As últimas décadas ficam também marcadas por várias colaborações com outros artistas plásticos como a que ocorreu no CCB com Lawrence Weiner e John Baldessari, com curadoria de Delfim Sardo (“Drift, 2004), ou com artistas de outras áreas criativas como o músico Arto Lindsay que compôs uma banda sonora para o seu arquivo fotográfico pessoal; ou o cineasta Atom Egoyan, com quem criou a vídeo-instalação “Close” para a Bienal de Veneza de 2001, onde já havia sido o representante de Portugal em 1997.

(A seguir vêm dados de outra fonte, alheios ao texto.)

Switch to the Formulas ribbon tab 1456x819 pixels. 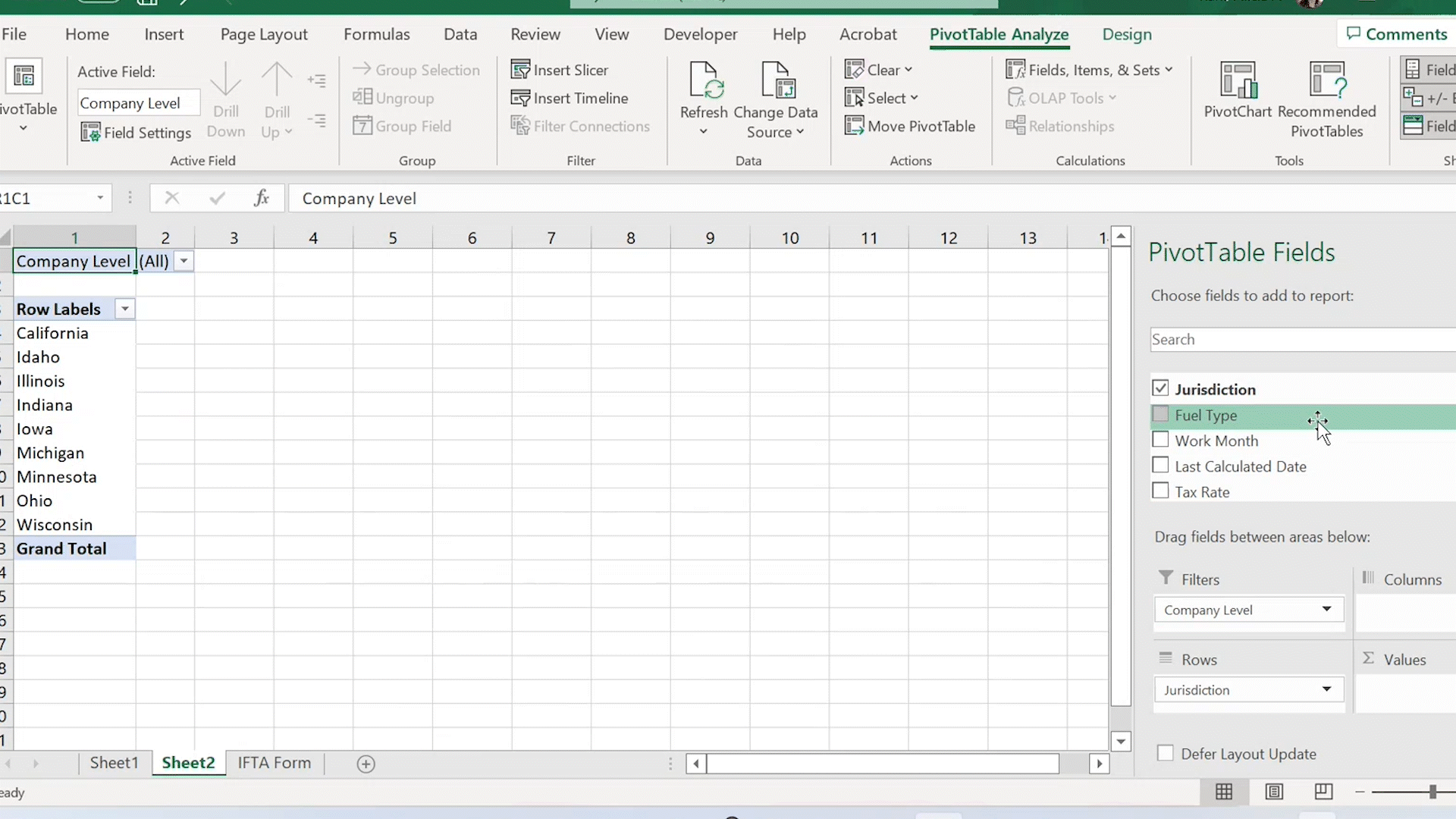[376, 34]
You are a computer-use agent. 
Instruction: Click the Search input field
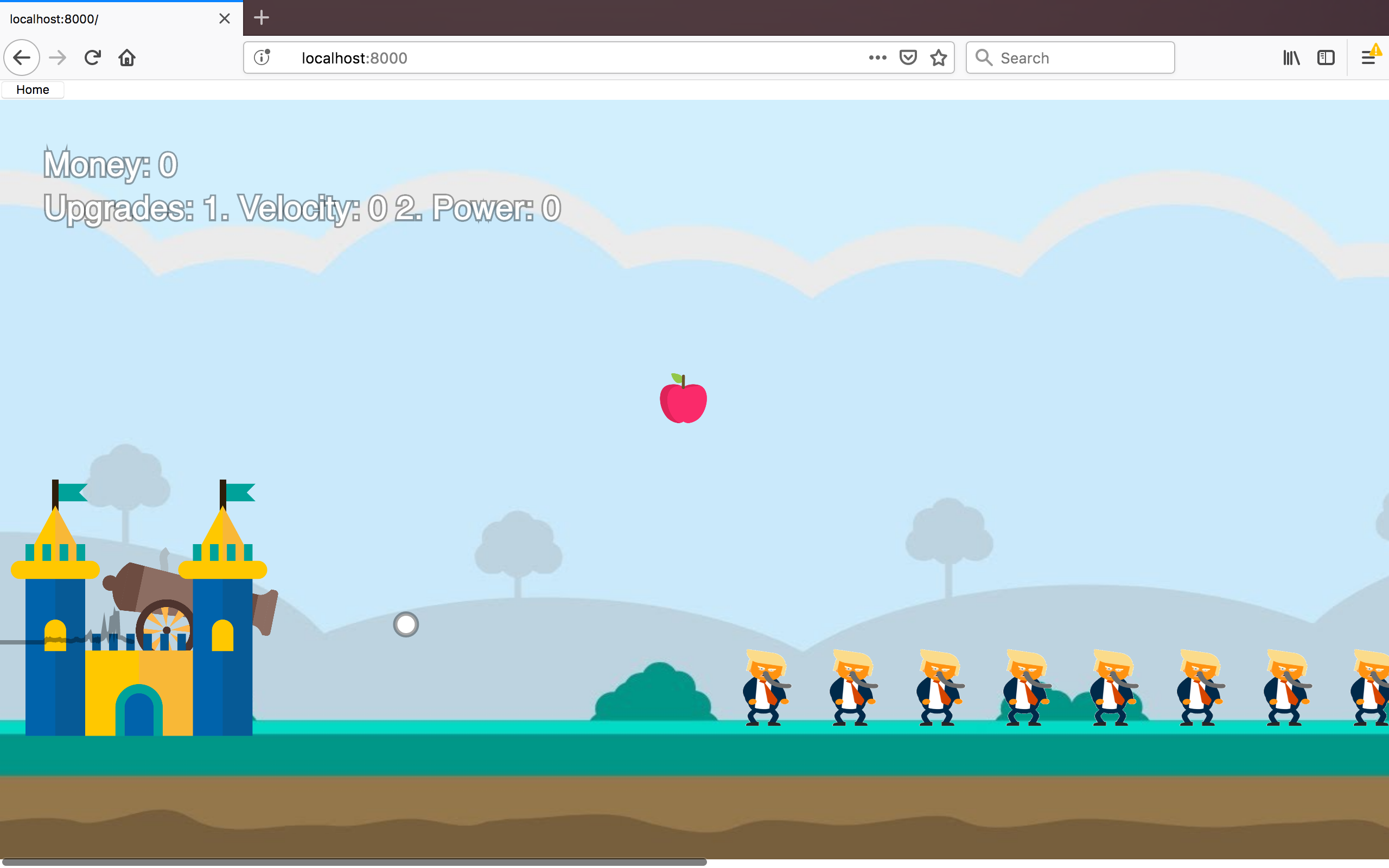tap(1079, 58)
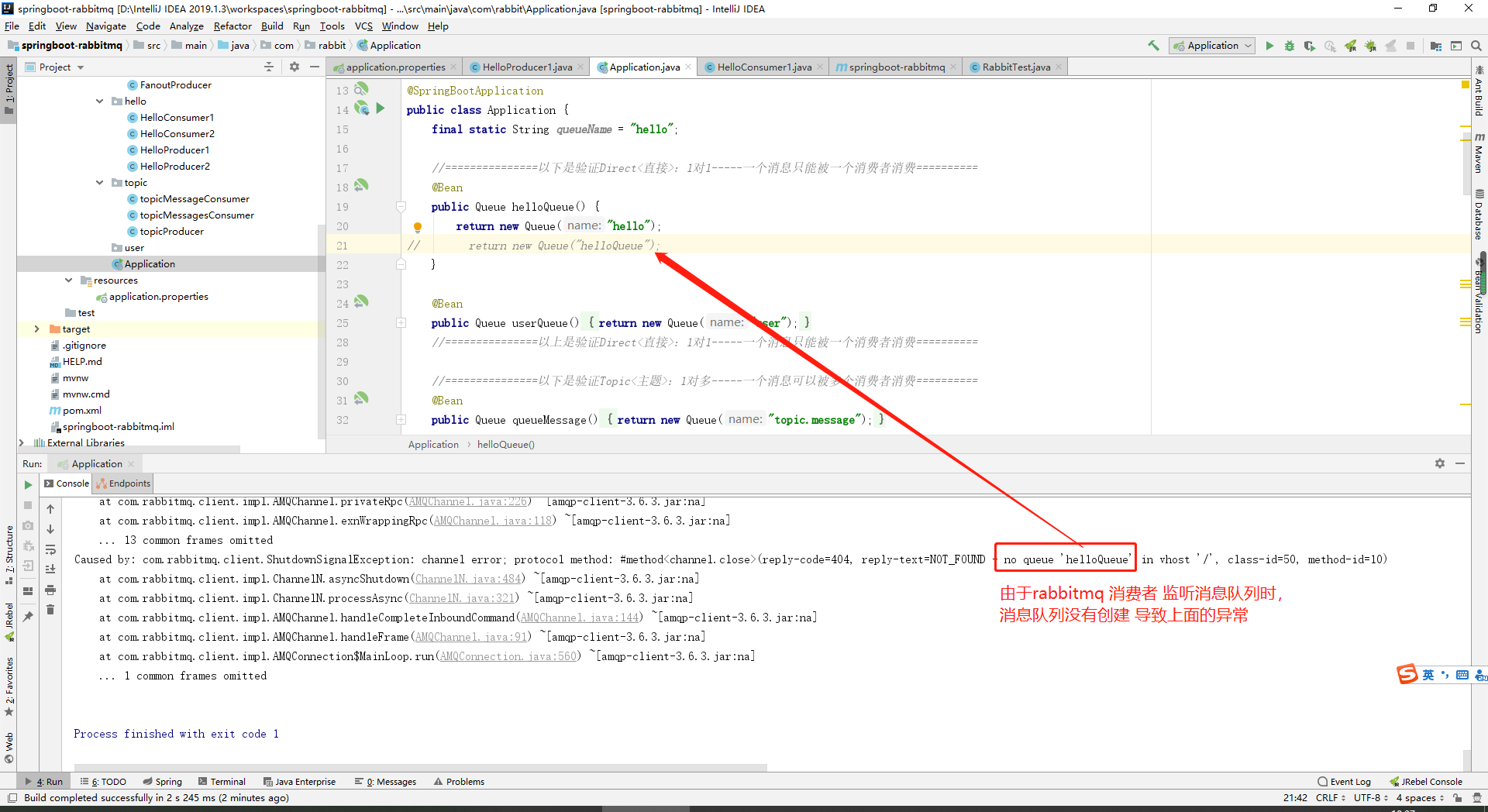The height and width of the screenshot is (812, 1488).
Task: Expand the External Libraries node
Action: tap(22, 442)
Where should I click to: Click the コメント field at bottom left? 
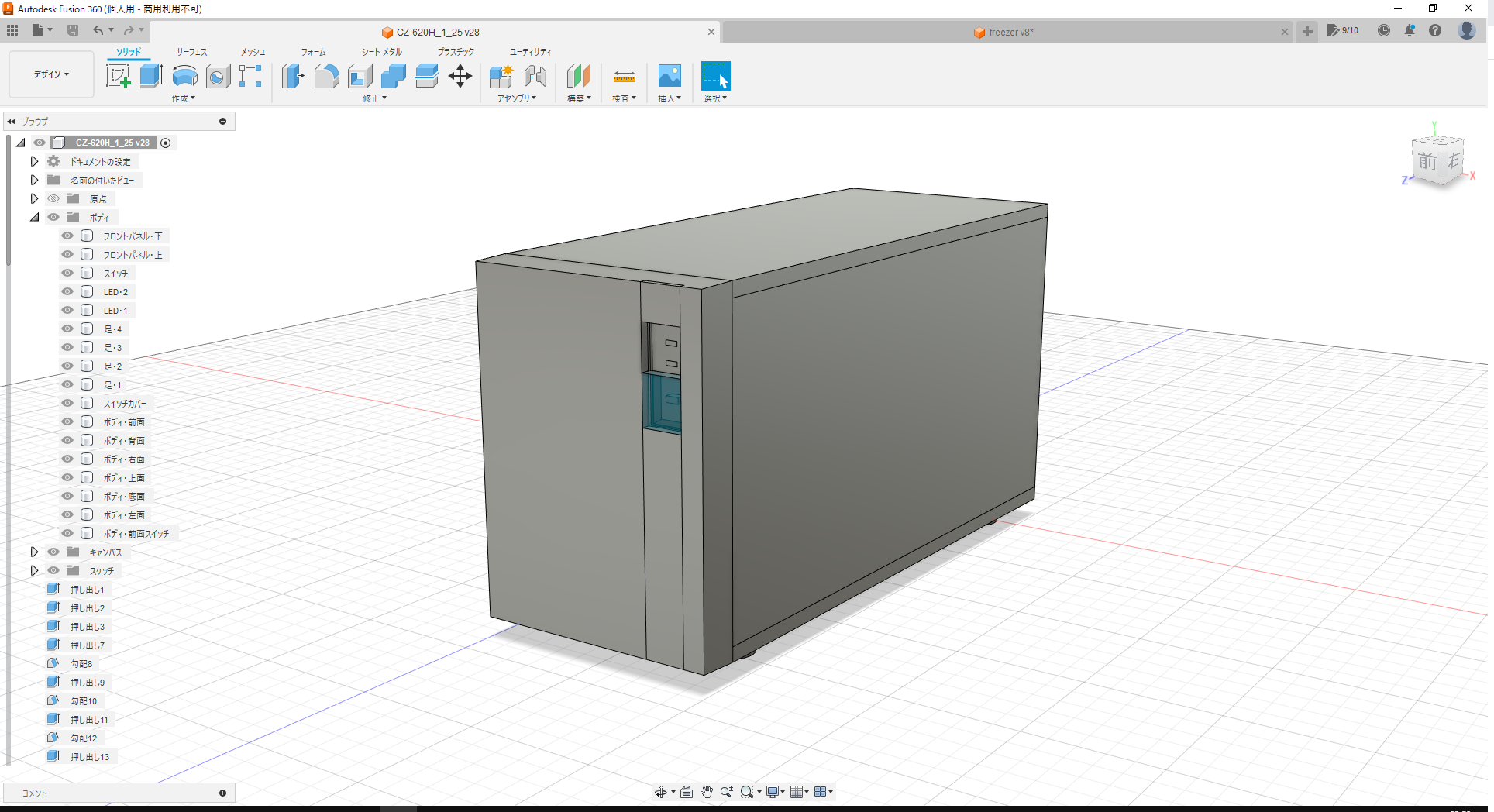(x=116, y=792)
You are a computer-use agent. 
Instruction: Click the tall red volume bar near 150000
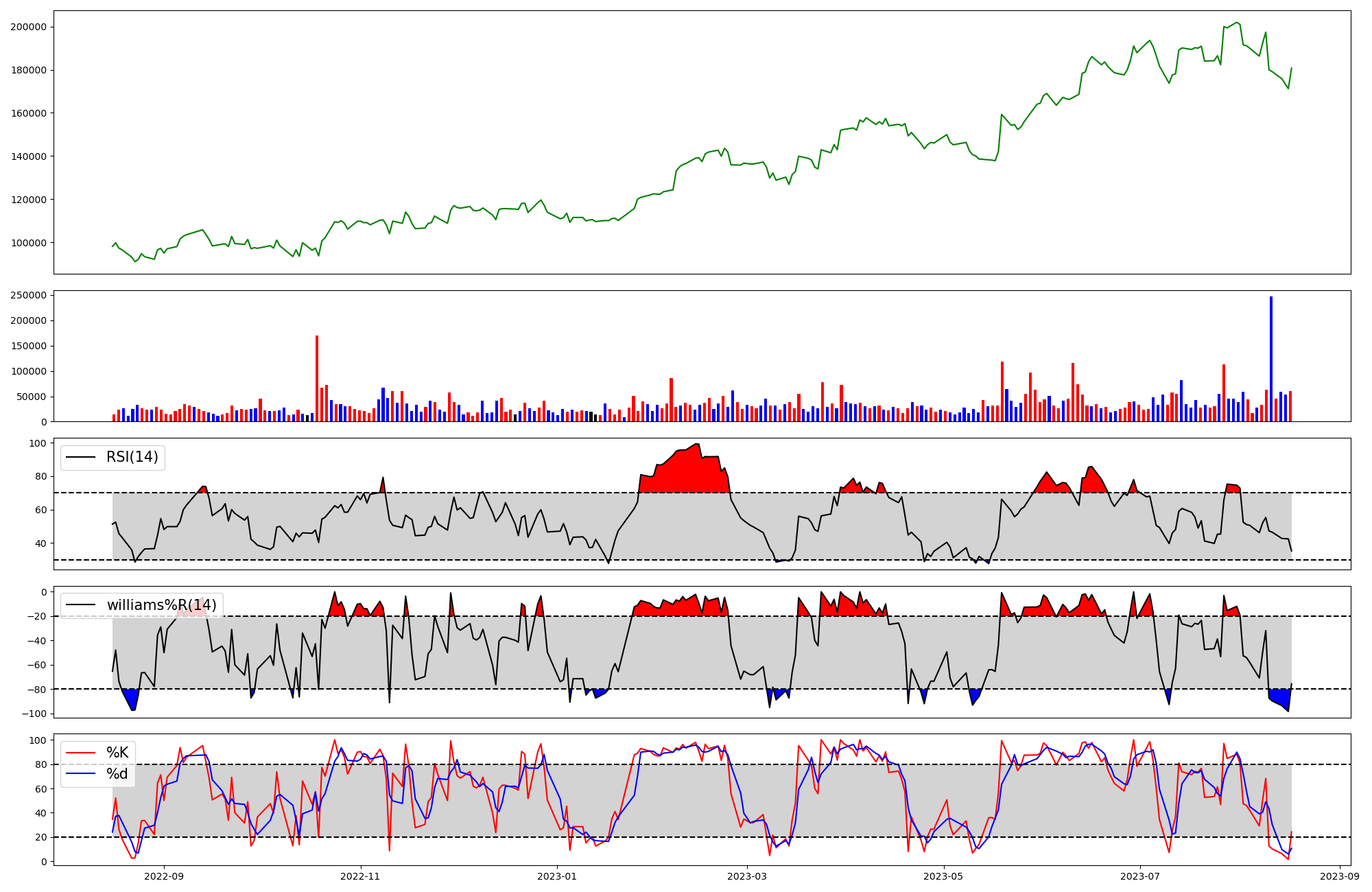point(317,378)
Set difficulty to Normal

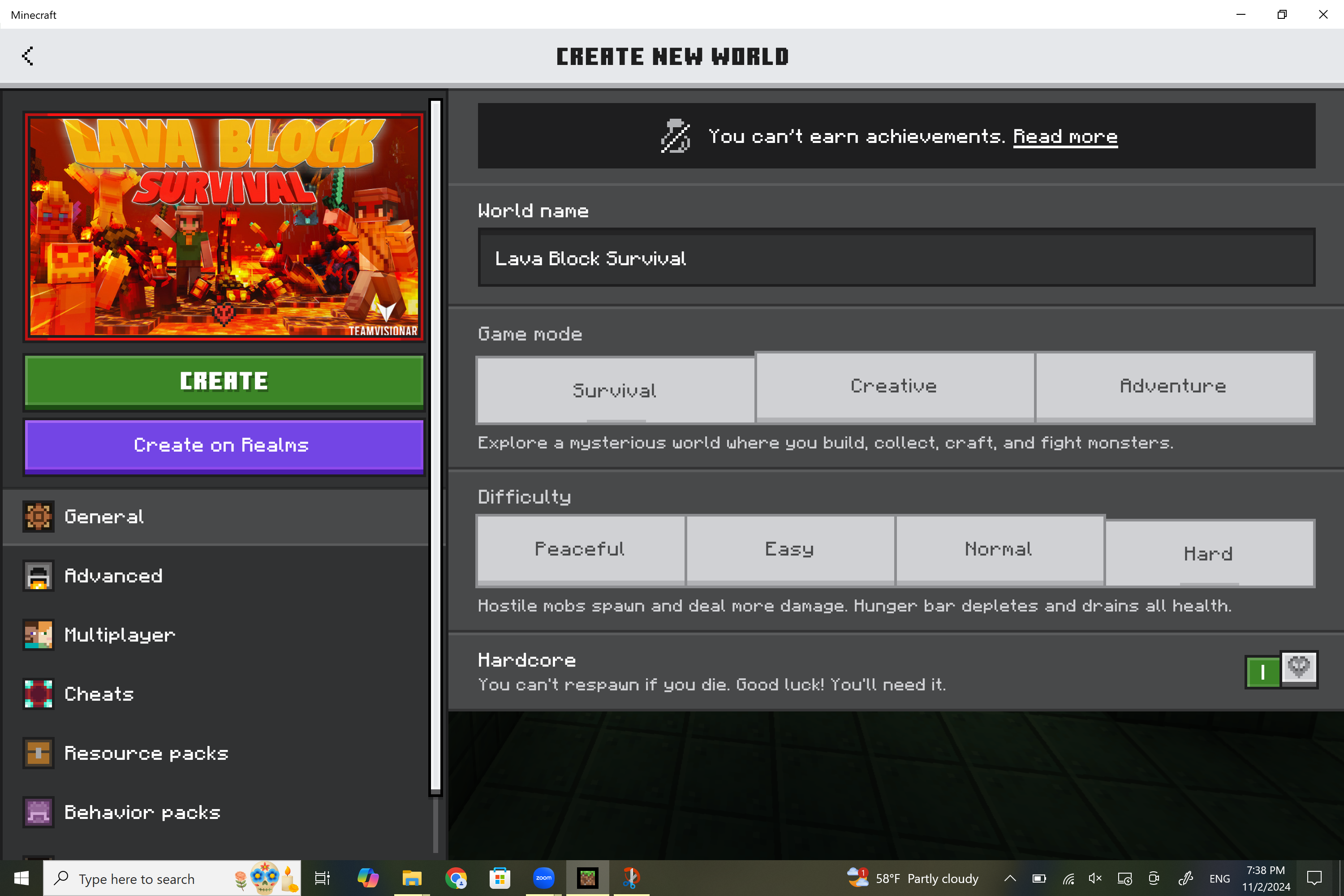999,549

Estes é também o tempo das visões retrospetivas totais da obra ou de exposições antológicas que circunscrevem aspetos ou períodos localizados. Em 1999/2000, o Museu Reina Sofia e o CAM apresentam “Flashback” uma recolha de trabalhos de diferentes tempos que revisita algumas das suas obsessões mais recorrentes (o desejo, o feminino, o círculo afetivo, a arquitetura). Em 2002, Pedro Lapa traz ao Museu do Chiado os “Trabalhos dos Anos 70” lançando luz sobre o seu período inicial. Foi uma oportunidade de revelar de modo sistemático uma produção diversa da que lhe trouxe ventura crítica nos anos 80; mas significou também a possibilidade de os jovens artistas e críticos dos anos 90, que quiseram distanciar-se da arte da década anterior, se reconciliarem com a matriz conceptual da obra de Sarmento. Em 2018, também a sua obra em desenho, que estranhamente nunca havia sido mostrada em conjunto, é exibida na Fundação Carmona e Costa.

Mas é em Serralves, em 2012, que se mostra a sua maior retrospetiva de sempre numa exposição intitulada “Noites Brancas”, que reúne cerca de 160 obras e ocupa todos os espaços expositivos da casa e do Museu do Porto, numa impressionante manifestação da sua presença criativa e influência institucional.

Representado em algumas das mais importantes coleções do mundo (do Reina Sofia ao MOMA; do Guggenheim à Tate) e em todas as relevantes em Portugal, Sarmento haveria de mostrar no MAAT, em 2015, a sua coleção pessoal, numa viagem que define um círculo afetivo mas também o seu gosto pessoal.

Publicado no ano passado, o seu último livro “Café Bissau”, com edição de André Príncipe e José Pedro Cortes, reúne fotografias tiradas entre 1964 e 2017. Como sempre, trata-se de revolver a memória, numa revisitação de lugares, pessoas e temperaturas, que funciona como uma cápsula de tempo. E também este último objeto nos devolve ao paradoxo essencial e produtivamente irresolúvel da sua obra. Com Sarmento, pudemos sempre contar com uma abertura camaleónica que o leva ao encontro de um novo interlocutor ou da exploração de um diferente veículo artístico, mas isso é sempre um meio de refazer a sua própria genealogia afetiva ou de reorganizar fantasmas antigos numa labiríntica cartografia do desejo.